The operationalization of data is the act of garnering our data assets and processing them in such a way that they contribute to better decision making. Like all other investments, the cost savings and increased revenues that might derive from operationalizing data should be significantly higher than the costs associated with data, technology and skills. While this may sound obvious, the harsh reality is that many analytical activities are primarily experimental, without a clear relationship to operational decision making, and as such are a cost without any tangible benefits. Obviously, many organizations will need to engage in some level of data exploration and discovery, but that is not our concern here. We are interested in a direct relationship between operational efficiency and efficacy, and the exploitation of data assets.
Since most business managers understand very well the operational activity they manage, it is often quite straightforward to identify decision points where additional information might improve decision making. Examples of such decision points include loan approval, insurance policy pricing, identification of customers who might churn, possible fraud, deposit rate setting, recommendations, and many others, depending on the business.
Decision making can be assisted or fully automated. Assisted decision making might employ various visuals displaying information in a readily digested format, or various recommendations derived from predictive models. In both cases, it is imperative that the information is embedded into the production applications. Nothing is more harmful to productivity than context switching, and the embedding of information into commonly used applications completely eliminates the need to switch between applications on a frequent basis. Automated decision making is usually supervised in some way. Most applications for loans are now processed without human intervention, but even so people are still required to handle anomalies and marginal cases.

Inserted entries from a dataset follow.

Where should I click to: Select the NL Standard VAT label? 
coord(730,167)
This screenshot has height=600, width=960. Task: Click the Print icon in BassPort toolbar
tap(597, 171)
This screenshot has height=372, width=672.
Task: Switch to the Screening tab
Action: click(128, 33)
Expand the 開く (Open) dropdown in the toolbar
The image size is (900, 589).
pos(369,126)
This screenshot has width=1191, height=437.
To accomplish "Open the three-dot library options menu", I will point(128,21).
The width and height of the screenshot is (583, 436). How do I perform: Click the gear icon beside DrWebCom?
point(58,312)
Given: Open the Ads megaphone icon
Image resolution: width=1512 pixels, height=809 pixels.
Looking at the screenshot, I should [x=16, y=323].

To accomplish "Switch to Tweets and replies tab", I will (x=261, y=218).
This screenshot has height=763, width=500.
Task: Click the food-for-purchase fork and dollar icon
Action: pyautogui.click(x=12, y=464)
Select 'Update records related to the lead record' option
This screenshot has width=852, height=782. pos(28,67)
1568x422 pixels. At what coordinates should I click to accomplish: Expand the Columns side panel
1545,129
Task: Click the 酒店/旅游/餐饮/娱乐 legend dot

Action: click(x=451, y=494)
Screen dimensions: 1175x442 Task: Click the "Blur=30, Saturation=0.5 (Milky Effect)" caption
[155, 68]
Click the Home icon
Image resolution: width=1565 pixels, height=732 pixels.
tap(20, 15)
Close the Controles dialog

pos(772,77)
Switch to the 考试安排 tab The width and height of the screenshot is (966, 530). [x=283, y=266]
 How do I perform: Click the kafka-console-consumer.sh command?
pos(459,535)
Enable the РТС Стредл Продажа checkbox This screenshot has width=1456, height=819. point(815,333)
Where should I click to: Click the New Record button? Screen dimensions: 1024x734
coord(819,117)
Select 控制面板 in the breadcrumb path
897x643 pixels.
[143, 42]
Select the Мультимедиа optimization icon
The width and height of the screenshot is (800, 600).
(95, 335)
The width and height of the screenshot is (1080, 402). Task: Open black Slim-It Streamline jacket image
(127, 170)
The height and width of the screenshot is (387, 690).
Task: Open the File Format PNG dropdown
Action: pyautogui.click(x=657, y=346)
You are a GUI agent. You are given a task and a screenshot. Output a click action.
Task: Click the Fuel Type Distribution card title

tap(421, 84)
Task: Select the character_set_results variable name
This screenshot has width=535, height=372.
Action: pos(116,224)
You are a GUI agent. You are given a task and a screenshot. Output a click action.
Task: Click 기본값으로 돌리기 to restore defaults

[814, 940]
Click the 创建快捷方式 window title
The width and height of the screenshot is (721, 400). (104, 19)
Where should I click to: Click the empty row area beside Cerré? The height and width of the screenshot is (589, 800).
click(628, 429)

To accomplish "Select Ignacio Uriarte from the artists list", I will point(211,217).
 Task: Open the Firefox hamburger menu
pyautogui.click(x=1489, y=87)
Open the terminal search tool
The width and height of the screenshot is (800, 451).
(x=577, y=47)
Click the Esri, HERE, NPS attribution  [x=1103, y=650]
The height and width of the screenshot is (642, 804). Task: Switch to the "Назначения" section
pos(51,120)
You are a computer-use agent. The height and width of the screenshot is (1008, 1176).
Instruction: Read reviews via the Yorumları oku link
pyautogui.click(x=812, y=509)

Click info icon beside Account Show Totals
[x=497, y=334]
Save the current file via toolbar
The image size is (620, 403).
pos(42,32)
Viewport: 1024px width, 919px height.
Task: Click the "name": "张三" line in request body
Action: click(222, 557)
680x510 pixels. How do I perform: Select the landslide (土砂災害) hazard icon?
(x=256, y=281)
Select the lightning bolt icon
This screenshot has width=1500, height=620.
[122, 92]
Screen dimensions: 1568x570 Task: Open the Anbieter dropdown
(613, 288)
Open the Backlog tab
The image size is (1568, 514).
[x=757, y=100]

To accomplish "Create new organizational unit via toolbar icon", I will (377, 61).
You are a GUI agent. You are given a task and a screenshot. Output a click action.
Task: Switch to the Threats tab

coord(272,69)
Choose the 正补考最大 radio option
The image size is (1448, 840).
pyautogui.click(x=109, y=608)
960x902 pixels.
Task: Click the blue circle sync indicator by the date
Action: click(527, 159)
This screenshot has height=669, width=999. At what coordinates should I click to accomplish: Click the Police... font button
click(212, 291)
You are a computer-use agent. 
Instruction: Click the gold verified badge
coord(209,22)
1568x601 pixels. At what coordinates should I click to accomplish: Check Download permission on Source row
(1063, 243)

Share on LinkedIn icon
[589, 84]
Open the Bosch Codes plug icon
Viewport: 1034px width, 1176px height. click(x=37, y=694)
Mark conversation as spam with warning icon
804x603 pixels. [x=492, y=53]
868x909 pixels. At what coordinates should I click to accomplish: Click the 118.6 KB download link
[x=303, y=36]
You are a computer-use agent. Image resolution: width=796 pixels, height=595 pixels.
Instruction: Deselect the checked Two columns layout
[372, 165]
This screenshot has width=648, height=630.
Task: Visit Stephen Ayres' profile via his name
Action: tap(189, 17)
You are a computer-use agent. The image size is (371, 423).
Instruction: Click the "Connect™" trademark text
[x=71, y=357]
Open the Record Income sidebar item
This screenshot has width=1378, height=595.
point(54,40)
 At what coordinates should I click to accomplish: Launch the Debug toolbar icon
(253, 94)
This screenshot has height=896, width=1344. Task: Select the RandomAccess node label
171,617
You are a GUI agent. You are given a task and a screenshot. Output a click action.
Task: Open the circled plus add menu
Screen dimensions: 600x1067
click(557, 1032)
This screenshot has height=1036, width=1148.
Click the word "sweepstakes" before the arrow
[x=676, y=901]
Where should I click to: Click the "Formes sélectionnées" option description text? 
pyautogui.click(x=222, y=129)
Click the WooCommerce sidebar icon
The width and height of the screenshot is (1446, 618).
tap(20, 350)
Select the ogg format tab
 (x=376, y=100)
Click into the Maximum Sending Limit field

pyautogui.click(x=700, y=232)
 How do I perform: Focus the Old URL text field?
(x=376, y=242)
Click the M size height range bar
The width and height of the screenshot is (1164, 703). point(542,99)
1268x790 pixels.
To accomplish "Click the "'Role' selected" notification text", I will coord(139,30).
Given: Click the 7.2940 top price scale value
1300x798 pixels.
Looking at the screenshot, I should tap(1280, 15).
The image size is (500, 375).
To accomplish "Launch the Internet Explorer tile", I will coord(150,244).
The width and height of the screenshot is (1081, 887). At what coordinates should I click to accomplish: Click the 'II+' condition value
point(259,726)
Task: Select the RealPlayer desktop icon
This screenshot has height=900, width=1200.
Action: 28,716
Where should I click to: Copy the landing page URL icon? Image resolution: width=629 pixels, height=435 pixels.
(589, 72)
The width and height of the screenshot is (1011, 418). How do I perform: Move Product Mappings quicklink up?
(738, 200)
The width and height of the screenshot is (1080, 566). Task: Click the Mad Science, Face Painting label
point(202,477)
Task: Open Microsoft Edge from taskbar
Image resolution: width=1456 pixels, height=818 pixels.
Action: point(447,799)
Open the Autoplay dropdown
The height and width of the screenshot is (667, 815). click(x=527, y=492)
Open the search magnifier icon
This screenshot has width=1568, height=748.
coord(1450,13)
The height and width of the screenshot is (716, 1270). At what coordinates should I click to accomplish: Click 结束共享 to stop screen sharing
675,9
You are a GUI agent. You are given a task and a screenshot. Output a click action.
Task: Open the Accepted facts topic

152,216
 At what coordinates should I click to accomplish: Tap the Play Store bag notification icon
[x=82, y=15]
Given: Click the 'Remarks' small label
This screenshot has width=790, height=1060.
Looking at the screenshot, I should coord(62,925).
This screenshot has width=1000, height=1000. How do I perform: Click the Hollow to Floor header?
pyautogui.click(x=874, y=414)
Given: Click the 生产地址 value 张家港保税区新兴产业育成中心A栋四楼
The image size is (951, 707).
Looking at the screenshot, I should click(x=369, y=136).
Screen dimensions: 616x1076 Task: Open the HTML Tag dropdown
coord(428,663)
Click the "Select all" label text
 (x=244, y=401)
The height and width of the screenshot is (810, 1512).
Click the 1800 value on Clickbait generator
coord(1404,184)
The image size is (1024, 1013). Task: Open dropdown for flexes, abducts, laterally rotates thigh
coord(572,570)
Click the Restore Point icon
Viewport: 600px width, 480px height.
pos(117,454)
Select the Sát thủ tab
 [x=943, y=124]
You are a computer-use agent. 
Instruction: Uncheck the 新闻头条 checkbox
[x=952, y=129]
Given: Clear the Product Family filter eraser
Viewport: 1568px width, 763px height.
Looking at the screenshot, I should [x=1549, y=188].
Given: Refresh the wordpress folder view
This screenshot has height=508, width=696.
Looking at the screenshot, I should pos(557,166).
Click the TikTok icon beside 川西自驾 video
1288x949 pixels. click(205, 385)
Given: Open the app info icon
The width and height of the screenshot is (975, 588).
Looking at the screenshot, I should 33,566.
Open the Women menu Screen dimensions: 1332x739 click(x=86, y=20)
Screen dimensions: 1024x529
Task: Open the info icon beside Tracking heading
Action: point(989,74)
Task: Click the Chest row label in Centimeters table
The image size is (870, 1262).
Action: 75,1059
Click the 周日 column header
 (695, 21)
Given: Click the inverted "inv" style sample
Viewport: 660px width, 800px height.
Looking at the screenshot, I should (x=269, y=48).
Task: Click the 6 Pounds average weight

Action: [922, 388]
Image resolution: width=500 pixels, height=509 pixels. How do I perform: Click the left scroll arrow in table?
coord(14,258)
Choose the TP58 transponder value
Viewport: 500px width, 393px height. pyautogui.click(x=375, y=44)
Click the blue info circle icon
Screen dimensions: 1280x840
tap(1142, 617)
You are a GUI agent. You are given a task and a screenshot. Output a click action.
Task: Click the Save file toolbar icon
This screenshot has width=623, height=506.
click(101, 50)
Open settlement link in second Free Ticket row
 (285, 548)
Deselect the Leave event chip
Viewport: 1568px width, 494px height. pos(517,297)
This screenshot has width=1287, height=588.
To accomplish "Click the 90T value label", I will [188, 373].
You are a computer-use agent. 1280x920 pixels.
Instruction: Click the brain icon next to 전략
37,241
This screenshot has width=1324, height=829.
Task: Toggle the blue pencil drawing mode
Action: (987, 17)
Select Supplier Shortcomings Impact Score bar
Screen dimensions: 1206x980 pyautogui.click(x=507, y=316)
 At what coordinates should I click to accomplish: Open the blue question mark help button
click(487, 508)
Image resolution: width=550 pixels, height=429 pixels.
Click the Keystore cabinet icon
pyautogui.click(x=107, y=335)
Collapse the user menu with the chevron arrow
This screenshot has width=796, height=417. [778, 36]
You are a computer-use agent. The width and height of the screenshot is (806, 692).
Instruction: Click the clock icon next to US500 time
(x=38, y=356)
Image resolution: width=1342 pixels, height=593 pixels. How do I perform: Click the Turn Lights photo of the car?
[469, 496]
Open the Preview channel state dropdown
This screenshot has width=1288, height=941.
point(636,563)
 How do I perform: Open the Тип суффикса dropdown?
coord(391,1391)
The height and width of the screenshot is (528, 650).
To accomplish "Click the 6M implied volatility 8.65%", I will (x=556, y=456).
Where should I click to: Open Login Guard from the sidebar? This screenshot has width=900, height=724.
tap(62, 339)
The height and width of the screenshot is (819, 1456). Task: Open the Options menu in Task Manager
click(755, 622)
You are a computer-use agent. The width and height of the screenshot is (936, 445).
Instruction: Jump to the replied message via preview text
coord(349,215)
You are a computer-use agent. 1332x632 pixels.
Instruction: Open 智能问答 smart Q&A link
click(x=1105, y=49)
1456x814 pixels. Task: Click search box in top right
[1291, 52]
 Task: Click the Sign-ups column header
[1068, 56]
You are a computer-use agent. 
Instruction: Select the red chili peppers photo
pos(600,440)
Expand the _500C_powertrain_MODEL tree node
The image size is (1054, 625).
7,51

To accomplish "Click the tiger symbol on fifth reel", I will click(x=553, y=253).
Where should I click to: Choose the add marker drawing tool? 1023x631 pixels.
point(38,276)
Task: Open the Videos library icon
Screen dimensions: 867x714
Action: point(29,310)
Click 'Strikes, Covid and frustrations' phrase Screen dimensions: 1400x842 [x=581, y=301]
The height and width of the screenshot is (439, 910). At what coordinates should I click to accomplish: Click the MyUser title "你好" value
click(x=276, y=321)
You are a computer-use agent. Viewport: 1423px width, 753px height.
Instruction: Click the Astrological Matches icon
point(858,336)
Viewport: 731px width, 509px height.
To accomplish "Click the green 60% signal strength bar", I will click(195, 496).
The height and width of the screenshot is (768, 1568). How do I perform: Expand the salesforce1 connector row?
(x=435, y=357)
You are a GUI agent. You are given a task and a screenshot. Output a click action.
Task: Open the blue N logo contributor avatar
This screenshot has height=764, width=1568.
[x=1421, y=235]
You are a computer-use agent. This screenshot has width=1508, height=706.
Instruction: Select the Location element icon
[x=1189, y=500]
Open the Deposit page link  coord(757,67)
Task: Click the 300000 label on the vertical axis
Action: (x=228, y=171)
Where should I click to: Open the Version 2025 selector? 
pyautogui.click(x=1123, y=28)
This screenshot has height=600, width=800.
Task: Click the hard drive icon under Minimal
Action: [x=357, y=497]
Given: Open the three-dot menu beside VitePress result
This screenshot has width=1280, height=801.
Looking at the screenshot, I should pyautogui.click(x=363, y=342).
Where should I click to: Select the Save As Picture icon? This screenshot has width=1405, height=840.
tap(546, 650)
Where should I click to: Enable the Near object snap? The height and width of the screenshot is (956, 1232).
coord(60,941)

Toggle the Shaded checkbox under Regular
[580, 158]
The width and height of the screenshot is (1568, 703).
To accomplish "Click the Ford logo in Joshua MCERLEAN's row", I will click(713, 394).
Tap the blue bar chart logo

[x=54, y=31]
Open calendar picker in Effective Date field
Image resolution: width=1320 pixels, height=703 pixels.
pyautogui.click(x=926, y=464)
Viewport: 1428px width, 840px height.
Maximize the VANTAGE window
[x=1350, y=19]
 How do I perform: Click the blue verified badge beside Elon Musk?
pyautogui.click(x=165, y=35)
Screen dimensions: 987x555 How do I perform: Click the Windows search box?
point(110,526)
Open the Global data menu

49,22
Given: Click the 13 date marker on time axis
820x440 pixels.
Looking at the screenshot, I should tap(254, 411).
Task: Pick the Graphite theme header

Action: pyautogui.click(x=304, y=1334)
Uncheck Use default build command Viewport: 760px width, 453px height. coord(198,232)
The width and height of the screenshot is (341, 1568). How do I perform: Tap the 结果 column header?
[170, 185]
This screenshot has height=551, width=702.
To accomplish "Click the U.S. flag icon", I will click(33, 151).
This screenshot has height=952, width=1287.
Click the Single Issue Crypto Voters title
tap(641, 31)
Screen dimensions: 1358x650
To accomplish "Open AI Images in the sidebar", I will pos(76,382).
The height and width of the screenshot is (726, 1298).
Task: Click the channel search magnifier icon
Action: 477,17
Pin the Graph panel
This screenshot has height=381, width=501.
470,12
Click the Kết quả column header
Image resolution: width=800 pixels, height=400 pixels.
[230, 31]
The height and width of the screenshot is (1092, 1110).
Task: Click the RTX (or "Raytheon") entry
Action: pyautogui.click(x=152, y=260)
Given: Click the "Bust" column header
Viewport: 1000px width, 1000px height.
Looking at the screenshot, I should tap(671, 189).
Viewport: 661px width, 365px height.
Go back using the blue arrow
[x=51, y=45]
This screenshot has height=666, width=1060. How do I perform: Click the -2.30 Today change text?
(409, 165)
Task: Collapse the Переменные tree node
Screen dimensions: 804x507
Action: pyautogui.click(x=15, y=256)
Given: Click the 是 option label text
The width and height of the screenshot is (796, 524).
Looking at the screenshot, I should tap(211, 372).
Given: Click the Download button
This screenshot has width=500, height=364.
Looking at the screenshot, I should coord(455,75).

While the operationalization of data can, and does improve operational decision making is irrefutable, the execution of data operationalization involves a full life-cycle discipline. In essence, this involves the integration of data sources, exploration of data, the creation of analytical models (visual or algorithmic), deployment of those models in a production environment through embedding, monitoring of analytics performance from a business perspective, and retraining or modification of models as required. Clearly an integrated approach is necessary – an integrated technology platform, integration of activities between various departments, and integration down the command structure so the intentions of senior managers are realized in everyday operational activities.
The operationalization of data is no different from any technology investment and effort. Cost savings and revenue opportunities can be identified, and the relevant technologies deployed to realize them. Provided the whole effort is business driven, with a well-defined return on investment, businesses will be able to automate, partially or fully, yet another area of business operations. This process has proven profitable in process and transaction automation, and the same benefits will be realized in the automation of decision making.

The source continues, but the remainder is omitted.